The data has been encoded with 36 different categories related to disaster response and has been stripped of messages with sensitive information in their entirety.
Multilabel classification model was built and used at the backend of the dashboard, where summary information about data is displayed and new text can be entered to be classified.
-
Run the following command to install the latest versions of Scikit-Learn and Altair packages (required step):
pip install -U scikit-learn altair
-
Run the following commands in the project's root directory to set up your database and model.
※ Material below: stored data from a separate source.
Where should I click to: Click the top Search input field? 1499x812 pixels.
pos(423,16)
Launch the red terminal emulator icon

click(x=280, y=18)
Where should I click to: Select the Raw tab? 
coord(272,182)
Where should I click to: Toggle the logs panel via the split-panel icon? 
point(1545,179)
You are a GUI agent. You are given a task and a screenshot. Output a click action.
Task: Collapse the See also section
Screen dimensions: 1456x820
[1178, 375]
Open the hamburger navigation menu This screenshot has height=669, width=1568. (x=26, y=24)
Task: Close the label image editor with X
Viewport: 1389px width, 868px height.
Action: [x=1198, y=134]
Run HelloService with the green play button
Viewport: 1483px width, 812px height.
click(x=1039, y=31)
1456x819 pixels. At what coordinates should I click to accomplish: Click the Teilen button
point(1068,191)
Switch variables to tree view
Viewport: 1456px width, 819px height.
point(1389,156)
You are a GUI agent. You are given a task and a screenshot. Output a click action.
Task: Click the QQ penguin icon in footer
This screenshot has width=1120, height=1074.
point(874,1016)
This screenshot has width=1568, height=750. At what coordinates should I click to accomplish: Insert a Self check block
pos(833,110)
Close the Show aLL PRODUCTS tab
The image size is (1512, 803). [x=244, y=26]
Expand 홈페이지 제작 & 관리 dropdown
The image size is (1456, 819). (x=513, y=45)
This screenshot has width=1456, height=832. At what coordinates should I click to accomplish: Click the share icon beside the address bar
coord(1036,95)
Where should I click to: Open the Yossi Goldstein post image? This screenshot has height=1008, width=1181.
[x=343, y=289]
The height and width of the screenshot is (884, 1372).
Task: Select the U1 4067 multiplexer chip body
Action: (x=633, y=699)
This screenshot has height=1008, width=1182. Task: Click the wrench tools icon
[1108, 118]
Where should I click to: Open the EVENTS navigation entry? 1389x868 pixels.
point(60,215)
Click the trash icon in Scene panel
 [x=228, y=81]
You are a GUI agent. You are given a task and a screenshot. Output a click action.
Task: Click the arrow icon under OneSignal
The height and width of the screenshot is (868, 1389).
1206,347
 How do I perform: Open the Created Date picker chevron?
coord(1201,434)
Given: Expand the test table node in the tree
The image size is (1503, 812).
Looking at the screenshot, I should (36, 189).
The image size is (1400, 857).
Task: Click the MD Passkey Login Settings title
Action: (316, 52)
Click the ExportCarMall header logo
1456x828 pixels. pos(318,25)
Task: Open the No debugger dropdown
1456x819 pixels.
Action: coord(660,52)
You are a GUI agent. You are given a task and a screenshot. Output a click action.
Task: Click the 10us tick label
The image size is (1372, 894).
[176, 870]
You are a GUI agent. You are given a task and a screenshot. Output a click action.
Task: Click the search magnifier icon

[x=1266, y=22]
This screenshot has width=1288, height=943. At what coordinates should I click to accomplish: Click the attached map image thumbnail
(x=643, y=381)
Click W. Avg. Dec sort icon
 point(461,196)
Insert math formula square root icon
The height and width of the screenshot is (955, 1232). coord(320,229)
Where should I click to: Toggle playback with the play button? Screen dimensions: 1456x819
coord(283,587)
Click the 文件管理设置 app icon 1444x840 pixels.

- To run ETL pipeline that cleans data and stores in database:
python data/process_data.py data/disaster_messages.csv data/disaster_categories.csv data/DisasterResponse.db
- To run ML pipeline that trains classifier and saves:
python models/train_classifier.py data/DisasterResponse.db models/classifier.pkl
- To run ETL pipeline that cleans data and stores in database:
-
Run the following command in the app's directory to run your web app:
python run.py
-
Go to http://0.0.0.0:3001/
- app/
- Files for frontend: Flask application (run.py), HTML templates (templates/)
- data/
- Data files (disaster_messages.csv, disaster_categories.csv), database (DisasterResponse.db) and data processing code (process_data.py)
- images/
- Screenshosts of the dashboard
- models/
- Saved model (classifier.pkl) and code for model training (train_classifier.py)
- notebooks/
- Jupyter notebooks with intermediate preparation steps (ETL Pipeline Preparation.ipynb, ML Pipeline Preparation.ipynb) and full EDA, pipeline and visualization
- orig_data/
- Original data provided by Figure Eight project
- utils/
- Package with helper functions
- LICENSE.md
- License file
- README.md
- File with repository description
- .gitignore
- File with git-ignored files/directories
This project is licensed under the terms of the MIT license
Thanks to Figure Eight project for providing original dataset with Multilingual Disaster Response Messages.